SET TASK: Can you write out only the stretch of data from the line containing "Click the green" through the line containing "tap(9, 104)", requests included, with every coordinate in the answers offset by 101?

[Entries on finding words and elements]
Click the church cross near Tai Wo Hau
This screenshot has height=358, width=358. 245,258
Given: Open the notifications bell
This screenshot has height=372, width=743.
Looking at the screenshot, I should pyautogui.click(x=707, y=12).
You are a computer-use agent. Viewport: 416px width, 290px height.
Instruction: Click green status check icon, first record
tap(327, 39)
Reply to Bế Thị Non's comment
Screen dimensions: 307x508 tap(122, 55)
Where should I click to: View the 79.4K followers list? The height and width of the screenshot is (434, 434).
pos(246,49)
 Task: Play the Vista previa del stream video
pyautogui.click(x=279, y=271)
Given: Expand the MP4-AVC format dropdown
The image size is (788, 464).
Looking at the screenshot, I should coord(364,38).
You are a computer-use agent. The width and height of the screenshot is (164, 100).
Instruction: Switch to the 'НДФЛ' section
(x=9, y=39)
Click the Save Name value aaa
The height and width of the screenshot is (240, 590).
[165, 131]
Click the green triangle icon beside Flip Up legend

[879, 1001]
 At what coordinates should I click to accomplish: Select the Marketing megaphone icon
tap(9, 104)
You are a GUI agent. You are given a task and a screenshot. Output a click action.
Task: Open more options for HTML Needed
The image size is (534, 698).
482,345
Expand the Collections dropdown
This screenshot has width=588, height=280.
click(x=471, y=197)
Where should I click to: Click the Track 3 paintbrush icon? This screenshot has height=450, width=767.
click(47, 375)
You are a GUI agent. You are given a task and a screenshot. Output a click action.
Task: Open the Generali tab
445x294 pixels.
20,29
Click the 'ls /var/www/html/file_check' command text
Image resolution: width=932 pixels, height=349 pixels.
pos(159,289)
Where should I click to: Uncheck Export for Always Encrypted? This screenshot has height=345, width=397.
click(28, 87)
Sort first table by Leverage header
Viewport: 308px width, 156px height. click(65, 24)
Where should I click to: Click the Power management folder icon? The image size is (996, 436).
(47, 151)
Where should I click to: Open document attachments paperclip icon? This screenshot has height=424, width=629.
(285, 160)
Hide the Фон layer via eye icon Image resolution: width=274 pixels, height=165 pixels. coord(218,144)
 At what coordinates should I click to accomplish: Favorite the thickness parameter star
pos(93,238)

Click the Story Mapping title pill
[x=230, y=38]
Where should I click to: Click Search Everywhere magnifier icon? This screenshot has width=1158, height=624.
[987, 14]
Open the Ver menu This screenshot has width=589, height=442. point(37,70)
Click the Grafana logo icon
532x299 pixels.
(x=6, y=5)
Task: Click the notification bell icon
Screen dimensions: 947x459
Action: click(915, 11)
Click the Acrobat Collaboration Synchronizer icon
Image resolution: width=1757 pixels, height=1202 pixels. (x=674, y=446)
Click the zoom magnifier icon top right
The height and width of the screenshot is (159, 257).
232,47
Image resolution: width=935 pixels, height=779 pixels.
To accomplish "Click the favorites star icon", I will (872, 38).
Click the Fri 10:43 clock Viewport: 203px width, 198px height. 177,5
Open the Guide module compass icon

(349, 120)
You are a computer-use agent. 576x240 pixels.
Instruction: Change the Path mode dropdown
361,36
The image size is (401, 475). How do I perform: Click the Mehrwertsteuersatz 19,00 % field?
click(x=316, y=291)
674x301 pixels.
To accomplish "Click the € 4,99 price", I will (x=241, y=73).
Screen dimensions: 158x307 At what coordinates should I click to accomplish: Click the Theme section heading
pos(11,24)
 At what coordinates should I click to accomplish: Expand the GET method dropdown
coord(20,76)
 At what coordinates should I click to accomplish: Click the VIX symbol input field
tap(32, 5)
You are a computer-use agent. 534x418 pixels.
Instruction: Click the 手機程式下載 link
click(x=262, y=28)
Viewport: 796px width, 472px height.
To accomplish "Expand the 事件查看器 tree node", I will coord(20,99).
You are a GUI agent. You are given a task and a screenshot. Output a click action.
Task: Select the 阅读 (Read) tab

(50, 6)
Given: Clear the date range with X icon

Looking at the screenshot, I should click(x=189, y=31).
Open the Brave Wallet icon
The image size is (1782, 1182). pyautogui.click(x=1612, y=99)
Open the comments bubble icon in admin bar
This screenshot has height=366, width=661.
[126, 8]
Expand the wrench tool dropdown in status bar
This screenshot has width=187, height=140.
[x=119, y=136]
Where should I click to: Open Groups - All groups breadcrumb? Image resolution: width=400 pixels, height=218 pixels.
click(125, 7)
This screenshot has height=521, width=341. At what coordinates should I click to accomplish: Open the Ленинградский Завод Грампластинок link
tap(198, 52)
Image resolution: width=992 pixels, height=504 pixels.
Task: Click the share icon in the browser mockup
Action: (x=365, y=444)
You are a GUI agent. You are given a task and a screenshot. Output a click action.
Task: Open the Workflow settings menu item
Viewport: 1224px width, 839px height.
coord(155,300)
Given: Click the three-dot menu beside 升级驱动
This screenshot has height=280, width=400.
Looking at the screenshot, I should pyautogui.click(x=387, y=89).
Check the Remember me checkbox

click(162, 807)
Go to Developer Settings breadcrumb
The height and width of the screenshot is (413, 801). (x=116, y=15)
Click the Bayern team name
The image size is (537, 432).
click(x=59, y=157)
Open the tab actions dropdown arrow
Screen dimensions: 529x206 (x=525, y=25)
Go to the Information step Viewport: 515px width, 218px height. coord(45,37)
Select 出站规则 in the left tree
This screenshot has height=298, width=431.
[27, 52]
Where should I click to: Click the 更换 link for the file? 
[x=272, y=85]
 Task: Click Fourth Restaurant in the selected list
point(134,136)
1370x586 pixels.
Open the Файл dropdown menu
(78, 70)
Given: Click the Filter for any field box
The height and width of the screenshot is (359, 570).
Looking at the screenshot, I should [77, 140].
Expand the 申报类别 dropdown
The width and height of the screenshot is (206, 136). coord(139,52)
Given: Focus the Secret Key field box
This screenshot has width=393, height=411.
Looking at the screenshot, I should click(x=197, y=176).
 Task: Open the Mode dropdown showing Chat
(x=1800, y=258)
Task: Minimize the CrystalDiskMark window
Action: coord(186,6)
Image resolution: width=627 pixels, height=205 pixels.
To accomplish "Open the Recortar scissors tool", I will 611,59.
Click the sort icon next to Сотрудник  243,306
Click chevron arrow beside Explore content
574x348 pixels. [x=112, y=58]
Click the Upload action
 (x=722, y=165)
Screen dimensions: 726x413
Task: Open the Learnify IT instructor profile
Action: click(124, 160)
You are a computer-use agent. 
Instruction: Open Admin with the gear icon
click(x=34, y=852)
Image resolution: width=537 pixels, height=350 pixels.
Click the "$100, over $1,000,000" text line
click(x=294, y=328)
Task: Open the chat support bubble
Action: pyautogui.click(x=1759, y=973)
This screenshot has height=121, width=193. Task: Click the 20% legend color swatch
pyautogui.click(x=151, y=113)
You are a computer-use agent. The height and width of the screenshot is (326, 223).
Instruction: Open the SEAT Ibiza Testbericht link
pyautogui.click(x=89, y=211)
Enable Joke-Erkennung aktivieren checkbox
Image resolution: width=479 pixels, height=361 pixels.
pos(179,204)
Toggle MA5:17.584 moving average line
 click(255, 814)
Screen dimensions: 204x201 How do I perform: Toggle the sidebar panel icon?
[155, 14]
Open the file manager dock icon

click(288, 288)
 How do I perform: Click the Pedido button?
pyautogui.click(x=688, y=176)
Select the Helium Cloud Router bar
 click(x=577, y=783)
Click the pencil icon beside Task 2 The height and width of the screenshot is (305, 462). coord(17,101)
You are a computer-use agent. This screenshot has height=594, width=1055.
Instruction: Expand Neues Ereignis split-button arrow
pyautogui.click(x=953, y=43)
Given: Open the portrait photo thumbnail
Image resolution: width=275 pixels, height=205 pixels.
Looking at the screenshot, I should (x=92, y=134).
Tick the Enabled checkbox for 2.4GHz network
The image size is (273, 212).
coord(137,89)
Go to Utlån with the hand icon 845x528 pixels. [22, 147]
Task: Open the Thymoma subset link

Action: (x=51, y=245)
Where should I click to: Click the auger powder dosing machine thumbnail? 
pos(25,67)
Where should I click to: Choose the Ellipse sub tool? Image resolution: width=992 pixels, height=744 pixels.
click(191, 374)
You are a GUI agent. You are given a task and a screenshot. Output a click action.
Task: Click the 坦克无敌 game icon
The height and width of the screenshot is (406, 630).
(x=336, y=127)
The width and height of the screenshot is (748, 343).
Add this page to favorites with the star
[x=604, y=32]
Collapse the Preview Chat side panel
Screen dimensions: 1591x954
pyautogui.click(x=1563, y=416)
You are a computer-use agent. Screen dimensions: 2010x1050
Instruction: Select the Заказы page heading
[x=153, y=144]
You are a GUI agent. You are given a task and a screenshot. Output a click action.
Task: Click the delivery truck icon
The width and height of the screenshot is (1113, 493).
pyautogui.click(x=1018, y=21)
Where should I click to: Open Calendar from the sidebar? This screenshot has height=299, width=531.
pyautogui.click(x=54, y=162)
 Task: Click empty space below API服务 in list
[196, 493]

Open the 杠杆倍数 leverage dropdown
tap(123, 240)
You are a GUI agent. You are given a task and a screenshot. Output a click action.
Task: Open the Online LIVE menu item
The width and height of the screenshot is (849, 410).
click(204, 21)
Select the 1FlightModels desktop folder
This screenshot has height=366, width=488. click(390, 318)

RESPONSE:
Click the green triangle icon beside Flip Up legend

[980, 1102]
 At what coordinates should I click to accomplish: Select the Marketing megaphone icon
tap(110, 205)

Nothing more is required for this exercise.